_OBJECTIVE_.
Copy the records below word for word, beginning at the line containing "Where should I click to: Click the anchor" and ending with the line containing "Looking at the screenshot, I should click(77, 112).".

::::

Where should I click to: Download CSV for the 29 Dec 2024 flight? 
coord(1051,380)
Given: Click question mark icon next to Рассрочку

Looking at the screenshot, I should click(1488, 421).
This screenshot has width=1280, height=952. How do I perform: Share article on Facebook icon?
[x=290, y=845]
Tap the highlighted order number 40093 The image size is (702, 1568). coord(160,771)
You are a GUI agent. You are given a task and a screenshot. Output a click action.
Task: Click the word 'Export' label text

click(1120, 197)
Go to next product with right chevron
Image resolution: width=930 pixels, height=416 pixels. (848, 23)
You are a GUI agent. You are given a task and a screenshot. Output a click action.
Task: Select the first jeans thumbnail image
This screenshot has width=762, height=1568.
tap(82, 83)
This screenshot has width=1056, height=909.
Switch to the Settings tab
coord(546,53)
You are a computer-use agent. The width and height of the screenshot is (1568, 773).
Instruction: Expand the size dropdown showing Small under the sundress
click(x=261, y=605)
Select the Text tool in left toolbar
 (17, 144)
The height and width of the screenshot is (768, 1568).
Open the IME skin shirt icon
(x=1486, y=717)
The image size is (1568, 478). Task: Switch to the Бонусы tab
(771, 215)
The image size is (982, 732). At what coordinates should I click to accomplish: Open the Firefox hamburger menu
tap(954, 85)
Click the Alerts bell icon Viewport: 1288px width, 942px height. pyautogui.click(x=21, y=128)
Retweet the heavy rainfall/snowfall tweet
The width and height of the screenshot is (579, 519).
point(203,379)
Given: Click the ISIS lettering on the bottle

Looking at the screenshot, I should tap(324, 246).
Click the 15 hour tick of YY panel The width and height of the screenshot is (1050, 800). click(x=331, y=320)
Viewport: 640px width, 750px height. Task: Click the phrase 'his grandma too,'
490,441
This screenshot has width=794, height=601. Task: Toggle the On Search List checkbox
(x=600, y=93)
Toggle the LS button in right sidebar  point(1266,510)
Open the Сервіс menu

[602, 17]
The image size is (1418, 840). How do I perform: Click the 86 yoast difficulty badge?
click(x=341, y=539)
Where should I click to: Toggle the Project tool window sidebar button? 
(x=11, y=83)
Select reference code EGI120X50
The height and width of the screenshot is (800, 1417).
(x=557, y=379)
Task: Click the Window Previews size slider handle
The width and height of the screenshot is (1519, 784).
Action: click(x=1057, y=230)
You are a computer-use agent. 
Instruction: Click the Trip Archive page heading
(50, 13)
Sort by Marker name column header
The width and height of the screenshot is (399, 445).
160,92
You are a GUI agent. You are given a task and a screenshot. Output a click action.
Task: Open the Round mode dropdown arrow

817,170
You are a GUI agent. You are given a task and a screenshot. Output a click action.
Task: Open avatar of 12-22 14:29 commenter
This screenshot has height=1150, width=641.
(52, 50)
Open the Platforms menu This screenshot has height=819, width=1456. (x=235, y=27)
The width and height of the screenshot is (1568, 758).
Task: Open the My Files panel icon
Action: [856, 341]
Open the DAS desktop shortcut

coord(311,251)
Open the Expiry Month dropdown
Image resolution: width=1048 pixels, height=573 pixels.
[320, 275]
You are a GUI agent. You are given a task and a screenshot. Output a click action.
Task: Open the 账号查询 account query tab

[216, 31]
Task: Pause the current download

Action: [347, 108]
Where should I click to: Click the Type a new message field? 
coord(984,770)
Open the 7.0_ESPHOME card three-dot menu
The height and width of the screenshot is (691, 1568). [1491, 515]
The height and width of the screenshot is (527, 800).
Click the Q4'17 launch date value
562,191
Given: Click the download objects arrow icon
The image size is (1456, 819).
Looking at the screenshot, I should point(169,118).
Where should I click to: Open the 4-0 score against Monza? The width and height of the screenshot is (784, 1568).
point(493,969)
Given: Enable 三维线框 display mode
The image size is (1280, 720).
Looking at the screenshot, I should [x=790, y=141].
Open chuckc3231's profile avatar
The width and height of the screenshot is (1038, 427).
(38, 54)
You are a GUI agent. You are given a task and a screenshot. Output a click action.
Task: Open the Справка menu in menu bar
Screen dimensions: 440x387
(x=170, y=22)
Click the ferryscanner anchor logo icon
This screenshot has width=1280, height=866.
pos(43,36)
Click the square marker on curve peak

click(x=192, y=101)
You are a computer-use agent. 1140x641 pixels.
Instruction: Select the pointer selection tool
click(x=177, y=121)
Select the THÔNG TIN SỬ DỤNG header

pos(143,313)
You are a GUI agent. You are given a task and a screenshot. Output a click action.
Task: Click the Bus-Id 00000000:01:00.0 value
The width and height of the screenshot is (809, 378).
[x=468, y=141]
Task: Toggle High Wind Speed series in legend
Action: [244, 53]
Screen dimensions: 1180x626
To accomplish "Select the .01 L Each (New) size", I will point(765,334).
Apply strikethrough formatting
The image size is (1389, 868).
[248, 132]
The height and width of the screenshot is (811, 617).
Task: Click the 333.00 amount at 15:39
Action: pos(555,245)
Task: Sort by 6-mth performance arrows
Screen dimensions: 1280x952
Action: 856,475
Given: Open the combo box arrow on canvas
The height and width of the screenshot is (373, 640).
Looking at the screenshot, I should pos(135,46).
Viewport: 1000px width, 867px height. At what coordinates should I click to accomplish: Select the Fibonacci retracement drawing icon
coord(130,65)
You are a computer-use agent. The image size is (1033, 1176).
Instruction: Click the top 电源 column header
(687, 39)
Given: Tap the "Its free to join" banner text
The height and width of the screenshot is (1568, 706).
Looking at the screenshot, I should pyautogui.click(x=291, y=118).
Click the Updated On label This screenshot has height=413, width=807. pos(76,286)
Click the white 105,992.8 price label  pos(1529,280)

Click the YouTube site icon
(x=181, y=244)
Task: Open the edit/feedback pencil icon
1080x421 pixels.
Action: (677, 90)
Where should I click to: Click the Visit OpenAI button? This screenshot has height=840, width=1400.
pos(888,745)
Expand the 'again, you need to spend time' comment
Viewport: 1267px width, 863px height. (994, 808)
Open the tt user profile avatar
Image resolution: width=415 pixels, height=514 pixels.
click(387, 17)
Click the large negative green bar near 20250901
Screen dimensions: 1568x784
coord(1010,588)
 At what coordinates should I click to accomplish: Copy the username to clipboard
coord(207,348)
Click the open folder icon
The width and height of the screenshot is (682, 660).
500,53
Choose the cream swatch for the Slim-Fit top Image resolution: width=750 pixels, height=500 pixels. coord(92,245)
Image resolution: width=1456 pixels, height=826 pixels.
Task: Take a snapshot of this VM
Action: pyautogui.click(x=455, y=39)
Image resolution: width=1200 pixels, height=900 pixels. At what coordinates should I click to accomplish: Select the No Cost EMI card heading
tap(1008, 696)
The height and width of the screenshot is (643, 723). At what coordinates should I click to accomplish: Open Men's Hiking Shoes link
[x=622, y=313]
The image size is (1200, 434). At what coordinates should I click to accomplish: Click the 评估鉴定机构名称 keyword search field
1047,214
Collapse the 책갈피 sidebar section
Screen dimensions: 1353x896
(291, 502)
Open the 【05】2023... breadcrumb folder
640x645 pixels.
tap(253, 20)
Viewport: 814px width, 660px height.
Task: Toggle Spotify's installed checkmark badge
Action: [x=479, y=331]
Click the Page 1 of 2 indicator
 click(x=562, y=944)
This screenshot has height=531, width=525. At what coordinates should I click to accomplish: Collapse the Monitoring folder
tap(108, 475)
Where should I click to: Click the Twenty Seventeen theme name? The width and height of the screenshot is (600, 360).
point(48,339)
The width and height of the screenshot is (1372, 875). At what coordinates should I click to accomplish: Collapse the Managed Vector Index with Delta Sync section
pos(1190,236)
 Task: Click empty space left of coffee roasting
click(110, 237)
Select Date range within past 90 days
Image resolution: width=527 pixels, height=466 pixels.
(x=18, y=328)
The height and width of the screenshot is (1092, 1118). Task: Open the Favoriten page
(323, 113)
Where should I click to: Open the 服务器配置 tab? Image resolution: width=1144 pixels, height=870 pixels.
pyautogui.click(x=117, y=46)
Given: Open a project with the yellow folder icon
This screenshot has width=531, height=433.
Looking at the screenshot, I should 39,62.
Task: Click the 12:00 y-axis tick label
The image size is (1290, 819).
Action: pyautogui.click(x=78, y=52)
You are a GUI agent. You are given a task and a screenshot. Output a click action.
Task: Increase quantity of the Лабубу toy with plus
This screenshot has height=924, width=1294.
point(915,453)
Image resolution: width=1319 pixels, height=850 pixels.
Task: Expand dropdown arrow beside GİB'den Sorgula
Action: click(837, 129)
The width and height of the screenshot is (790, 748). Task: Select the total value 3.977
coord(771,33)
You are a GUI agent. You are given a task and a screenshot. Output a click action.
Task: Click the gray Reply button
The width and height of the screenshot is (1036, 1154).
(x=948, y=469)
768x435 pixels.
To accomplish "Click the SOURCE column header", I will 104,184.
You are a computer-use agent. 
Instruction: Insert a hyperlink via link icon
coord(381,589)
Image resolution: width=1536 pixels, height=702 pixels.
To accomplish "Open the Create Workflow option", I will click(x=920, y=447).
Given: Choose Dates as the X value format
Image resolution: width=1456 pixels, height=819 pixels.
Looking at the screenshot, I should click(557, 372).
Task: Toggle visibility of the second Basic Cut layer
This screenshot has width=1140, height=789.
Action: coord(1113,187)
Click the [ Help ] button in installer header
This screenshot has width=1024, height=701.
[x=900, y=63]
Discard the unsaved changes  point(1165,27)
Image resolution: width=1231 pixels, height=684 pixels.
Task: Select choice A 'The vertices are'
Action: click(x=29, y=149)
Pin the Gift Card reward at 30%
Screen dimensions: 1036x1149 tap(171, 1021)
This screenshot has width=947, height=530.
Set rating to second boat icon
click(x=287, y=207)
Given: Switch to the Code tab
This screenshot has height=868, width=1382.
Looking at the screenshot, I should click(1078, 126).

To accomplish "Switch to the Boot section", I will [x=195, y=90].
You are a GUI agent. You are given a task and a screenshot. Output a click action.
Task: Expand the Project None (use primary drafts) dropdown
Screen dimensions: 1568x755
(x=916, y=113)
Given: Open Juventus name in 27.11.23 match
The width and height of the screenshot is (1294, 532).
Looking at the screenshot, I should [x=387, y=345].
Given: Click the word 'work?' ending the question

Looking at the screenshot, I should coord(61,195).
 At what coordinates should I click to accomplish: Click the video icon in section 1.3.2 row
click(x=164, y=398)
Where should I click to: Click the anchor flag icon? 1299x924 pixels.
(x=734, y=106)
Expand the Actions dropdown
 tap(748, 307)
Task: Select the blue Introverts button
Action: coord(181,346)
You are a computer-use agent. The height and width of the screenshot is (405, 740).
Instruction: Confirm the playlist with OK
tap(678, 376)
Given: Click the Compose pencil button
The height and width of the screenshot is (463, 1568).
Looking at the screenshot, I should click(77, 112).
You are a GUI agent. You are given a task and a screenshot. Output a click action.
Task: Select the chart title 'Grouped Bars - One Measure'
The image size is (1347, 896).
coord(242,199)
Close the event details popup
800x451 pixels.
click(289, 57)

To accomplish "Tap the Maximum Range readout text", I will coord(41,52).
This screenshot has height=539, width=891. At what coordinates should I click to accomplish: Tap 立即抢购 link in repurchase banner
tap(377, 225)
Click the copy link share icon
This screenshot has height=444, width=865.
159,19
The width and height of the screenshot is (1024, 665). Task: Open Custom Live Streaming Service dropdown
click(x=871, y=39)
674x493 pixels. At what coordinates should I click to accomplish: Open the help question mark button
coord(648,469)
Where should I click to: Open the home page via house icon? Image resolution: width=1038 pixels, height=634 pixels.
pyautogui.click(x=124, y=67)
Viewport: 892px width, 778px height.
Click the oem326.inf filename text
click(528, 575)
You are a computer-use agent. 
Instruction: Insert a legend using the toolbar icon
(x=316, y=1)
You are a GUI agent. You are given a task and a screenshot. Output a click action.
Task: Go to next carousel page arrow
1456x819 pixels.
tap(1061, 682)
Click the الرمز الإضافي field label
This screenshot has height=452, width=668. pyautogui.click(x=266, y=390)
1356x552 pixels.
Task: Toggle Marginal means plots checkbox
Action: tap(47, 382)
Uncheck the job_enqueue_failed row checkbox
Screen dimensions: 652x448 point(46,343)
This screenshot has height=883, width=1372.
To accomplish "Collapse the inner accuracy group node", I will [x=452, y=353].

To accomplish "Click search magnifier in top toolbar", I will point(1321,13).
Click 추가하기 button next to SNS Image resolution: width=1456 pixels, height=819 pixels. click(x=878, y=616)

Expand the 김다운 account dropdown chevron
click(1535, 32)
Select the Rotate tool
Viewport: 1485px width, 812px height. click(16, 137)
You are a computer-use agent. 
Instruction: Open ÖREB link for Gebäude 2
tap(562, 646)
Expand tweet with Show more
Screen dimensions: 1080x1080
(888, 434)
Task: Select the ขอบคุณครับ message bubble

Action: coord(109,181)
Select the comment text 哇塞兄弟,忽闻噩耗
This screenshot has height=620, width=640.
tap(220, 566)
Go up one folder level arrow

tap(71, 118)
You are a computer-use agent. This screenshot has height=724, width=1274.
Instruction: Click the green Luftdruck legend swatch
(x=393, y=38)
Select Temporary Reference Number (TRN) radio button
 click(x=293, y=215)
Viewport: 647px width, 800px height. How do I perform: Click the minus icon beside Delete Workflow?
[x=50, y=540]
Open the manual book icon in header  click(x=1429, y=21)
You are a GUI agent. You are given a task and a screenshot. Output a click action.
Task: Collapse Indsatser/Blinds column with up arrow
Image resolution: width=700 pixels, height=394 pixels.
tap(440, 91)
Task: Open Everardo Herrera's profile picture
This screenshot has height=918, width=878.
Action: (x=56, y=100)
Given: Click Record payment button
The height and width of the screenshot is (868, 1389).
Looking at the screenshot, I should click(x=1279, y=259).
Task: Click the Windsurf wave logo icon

::::

_TASK SOLUTION_.
Where should I click to: Click the anchor flag icon? 1299x924 pixels.
(x=734, y=106)
Expand the Actions dropdown
 tap(748, 307)
Task: Select the blue Introverts button
Action: coord(181,346)
You are a computer-use agent. The height and width of the screenshot is (405, 740).
Instruction: Confirm the playlist with OK
tap(678, 376)
Given: Click the Compose pencil button
The height and width of the screenshot is (463, 1568).
Looking at the screenshot, I should click(77, 112).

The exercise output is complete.